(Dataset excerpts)
:::::

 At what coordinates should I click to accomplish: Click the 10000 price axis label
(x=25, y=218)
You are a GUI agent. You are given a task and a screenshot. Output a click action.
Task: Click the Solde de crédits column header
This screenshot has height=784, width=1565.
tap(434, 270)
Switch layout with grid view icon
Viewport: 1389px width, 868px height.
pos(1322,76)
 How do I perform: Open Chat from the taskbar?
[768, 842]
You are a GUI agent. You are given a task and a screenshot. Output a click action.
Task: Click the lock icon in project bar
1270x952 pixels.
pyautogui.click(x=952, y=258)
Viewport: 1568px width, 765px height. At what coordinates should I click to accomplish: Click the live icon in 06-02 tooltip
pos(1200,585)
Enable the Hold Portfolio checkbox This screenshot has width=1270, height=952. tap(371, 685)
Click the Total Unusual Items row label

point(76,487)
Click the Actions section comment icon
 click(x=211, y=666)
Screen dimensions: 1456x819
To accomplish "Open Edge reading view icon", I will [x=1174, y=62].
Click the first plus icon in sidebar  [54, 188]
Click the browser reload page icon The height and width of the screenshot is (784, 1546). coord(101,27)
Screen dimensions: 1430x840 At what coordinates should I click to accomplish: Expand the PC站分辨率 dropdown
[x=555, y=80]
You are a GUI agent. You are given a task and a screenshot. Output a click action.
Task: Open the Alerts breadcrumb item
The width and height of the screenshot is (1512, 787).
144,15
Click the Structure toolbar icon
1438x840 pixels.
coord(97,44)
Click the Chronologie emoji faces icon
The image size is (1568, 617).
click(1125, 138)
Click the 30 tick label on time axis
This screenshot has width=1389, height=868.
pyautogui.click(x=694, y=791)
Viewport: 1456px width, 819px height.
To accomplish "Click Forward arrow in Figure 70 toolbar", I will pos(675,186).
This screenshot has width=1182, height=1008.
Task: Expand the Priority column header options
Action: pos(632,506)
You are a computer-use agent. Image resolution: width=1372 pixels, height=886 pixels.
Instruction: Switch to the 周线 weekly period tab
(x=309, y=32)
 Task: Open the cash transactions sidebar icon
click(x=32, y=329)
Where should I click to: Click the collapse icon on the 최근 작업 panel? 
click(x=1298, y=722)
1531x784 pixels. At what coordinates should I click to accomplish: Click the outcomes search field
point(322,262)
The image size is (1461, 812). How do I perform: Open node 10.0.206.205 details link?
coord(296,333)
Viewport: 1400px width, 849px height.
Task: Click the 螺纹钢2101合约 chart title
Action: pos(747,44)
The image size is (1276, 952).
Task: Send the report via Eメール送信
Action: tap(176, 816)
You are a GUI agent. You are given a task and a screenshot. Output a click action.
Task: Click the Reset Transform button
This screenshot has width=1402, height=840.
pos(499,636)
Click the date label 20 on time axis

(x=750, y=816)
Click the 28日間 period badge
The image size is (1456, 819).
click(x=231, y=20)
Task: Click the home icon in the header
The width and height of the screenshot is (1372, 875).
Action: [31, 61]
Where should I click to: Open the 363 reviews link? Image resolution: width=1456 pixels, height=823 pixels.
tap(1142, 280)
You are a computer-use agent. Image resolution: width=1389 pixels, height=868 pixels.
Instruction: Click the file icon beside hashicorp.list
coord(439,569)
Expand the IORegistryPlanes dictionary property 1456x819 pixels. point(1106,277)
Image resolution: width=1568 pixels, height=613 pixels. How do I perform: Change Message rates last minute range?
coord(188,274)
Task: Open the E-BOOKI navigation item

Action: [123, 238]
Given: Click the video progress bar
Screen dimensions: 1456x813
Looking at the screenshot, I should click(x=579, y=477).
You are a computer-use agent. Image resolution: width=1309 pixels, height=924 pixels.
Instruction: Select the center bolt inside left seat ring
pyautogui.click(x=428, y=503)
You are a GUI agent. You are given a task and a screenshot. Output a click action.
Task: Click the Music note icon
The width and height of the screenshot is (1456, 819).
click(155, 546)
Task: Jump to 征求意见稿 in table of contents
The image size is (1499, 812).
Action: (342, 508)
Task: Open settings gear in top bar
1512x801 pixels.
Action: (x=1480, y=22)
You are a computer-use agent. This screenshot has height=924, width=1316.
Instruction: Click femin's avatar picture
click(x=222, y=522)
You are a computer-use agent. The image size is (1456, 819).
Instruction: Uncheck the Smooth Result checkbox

:::::

- EXERCISE PROMPT
All lines with the string "checkbox" must be copied from the data.

- SOLUTION FOR THIS EXERCISE
Enable the Hold Portfolio checkbox This screenshot has width=1270, height=952. tap(371, 685)
Instruction: Uncheck the Smooth Result checkbox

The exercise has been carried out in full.